100 Best Scottish Books of all Time
I read Sunset Song first when I was 16 at Inverness High School. I picked it up grudgingly because it looked like a girls’ book, like we were being made to read a soppy classic; it had a line-drawing of a windswept girl on the front which had put me off considerably. I started it resentfully, and became more and more amazed. It was about near where we lived. At that point nothing else was about near where we lived. Chris Guthrie, the main character, wasn’t just Scottish, she was actually a Highlander who, astonishingly, liked books. It sounded like nothing else I’d ever read, and at the same time sounded weirdly like the northern-Scottish-English words and syntax we all helplessly spoke. I read way past the place we were supposed to read to for school, and by the end of the next day I’d finished the book.
I’ve just re-read Sunset Song, and its great gripping hybrid of melodrama and realism has left me scorched. There’s Chris again: the self split by country and language; the book-lover who’s also totally sensual, regardless of both the dark, abusive religion of her father (and forefathers) and the she’s-no’-better-than-she-ought-to-be community all round her. And while we’re talking about a sense of liberation, Grassic Gibbon’s language in the Quair freed me to think language could do anything and everything, could be poetic and realist and dark and soaring and local and strange all at once, with sentences longer than breath; but still all about breathing, or how the heart works.
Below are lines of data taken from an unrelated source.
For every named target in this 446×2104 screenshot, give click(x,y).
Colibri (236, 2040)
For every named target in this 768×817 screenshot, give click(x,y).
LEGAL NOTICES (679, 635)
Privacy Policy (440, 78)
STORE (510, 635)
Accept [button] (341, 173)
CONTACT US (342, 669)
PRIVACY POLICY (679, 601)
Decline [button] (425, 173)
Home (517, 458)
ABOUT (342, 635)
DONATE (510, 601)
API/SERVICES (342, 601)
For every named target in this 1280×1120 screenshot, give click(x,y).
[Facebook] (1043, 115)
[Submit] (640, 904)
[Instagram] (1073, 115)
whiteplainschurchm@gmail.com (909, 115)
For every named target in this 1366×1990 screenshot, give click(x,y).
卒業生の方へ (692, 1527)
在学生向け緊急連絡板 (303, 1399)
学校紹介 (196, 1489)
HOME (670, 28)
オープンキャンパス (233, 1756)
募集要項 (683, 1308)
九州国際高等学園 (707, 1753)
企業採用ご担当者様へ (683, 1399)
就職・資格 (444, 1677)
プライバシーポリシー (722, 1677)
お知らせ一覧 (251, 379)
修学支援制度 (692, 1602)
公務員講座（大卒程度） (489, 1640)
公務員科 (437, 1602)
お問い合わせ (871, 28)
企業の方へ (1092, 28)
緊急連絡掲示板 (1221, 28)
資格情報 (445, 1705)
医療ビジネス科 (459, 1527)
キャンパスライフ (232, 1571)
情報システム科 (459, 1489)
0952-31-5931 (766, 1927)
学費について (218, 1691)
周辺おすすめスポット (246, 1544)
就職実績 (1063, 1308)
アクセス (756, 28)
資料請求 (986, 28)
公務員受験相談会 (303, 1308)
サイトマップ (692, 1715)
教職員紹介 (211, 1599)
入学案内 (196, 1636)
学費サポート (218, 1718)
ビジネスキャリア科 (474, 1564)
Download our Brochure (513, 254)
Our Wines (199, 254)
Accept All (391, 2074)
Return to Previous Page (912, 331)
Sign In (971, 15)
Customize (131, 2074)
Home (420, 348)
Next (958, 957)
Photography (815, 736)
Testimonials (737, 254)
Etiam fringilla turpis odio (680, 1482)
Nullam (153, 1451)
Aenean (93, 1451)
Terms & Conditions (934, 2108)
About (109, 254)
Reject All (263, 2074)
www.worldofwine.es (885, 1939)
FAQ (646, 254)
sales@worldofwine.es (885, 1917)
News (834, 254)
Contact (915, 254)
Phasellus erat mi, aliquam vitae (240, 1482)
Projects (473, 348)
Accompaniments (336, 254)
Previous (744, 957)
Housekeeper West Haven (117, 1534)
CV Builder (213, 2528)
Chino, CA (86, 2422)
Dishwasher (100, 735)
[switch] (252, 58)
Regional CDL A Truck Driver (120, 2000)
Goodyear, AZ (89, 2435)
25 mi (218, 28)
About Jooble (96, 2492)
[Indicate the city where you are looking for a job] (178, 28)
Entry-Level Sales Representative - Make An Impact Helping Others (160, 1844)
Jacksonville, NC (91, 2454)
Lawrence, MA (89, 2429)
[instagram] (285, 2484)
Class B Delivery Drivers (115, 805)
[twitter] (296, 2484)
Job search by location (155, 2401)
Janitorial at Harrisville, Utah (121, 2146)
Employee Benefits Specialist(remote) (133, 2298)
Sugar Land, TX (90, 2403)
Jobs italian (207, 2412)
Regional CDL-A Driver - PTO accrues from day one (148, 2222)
Its real technical (and democratic) achievement is his use of ‘you’ to mean so many things. It means the protagonist, Chris; it means the communal voice, the local folk voice; it means, and includes, all its readers; it signals an openness in the face of things more usually kept closed: selves, communities, localities. Not that Grassic Gibbon isn’t sharp to a too-sentimental reading of his folk-voice: it celebrates the goodness of folk but equally the nastiness and harshness.
Reading Sunset Song this time, I was actually thanking goodness for the comic spite at the centre of its communal voice, a relief from the almost untakeable adolescent richness of this first book of three. It goes for the emotional jugular. It has to; this is how lament works. This is the rightful rich ceremony of loss after the war and the end of a kind of innocence.
Further reading: Cloud Howe (1933) and Grey Granite (1934) are the further installments in the Scots Quair, which take Chris to the cold, hard city of Aberdeen.